DOCUMENT TEXT:
━━━━

CtrlRAG: Black-box Adversarial Attacks Based on Masked Language Models in Retrieval-Augmented Language Generation
This addresses a critical security problem for RAG systems and LLM applications, exposing vulnerabilities in existing defenses and highlighting the need for more robust solutions, though it is incremental as it builds on known attack vectors.
The paper tackles the security threat of adversarial attacks on Retrieval-Augmented Generation (RAG) systems by proposing CtrlRAG, a black-box attack method that uses Masked Language Models to dynamically optimize malicious content, achieving superior performance over baseline methods in Emotional Manipulation and Hallucination Amplification objectives.

━━━━

TASKS TO COMPLETE:
**A)** Answer these from the summary of the CtrlRAG paper:
(i) What type of model does CtrlRAG use to optimize malicious content?
(ii) Why does the summary call the work incremental?
(iii) Which two objectives does CtrlRAG outperform baseline methods in?
**B)** Write the next part of the summary of the CtrlRAG paper, picking up after its final sentence.

━━━━

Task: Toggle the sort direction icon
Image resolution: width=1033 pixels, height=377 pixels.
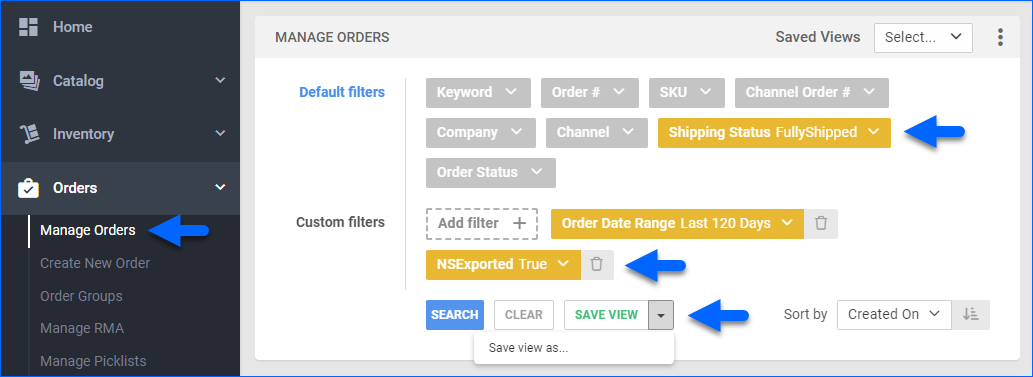Action: click(970, 315)
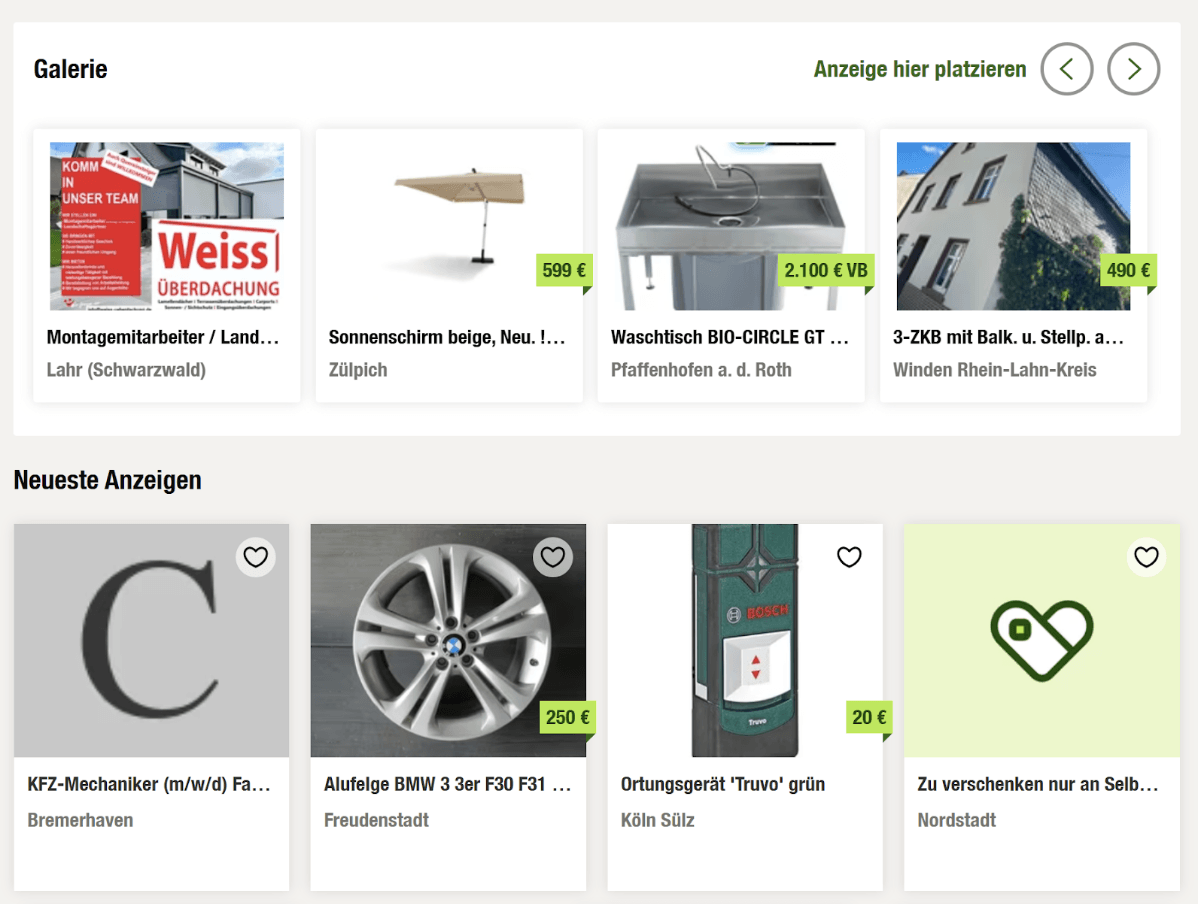Toggle favorite heart on Zu verschenken listing
Image resolution: width=1198 pixels, height=904 pixels.
click(1146, 557)
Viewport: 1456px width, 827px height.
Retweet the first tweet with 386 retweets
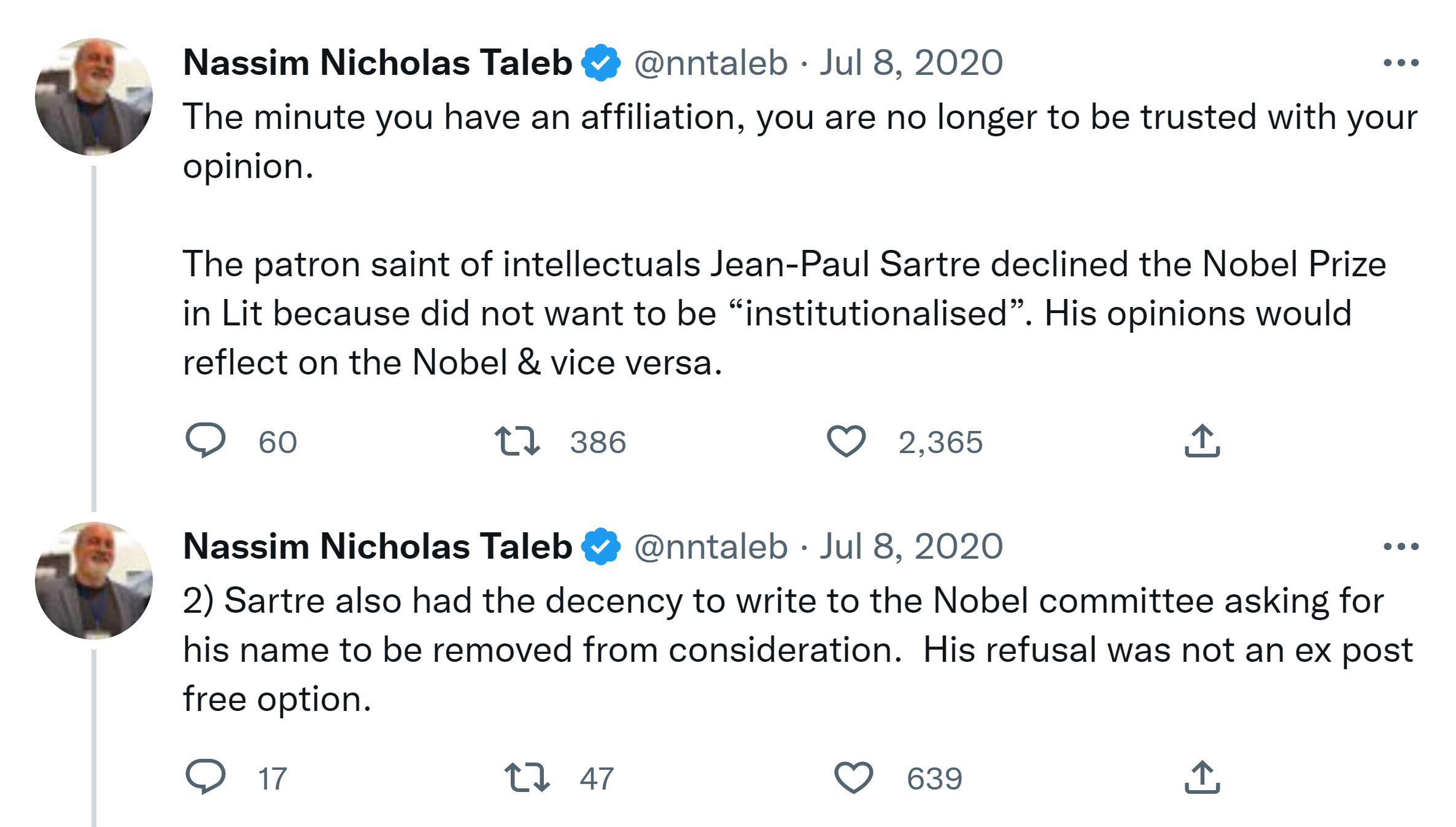click(517, 441)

━━━━

TASK RESPONSES:
**A)**
(i) Masked Language Models.
(ii) It builds on known attack vectors.
(iii) Emotional Manipulation and Hallucination Amplification.

**B)**
Retrieval-Augmented Generation (RAG) systems enhance Large Language Models (LLMs) by integrating external knowledge bases. However, this integration introduces a new security threat: adversaries can exploit the retrieval mechanism to inject malicious content into the knowledge base, thereby influencing the generated responses. Based on this attack vector, we propose CtrlRAG, a novel attack method designed for RAG system in the black-box setting, which aligns with real-world scenarios. Unlike existing attack methods, CtrlRAG introduces a perturbation mechanism using Masked Language Model (MLM) to dynamically optimize malicious content in response to changes in the retrieved context. Experimental results demonstrate that CtrlRAG outperforms three baseline methods in both Emotional Manipulation and Hallucination Amplification objectives. Furthermore, we evaluate three existing defense mechanisms, revealing their limited effectiveness against CtrlRAG and underscoring the urgent need for more robust defenses.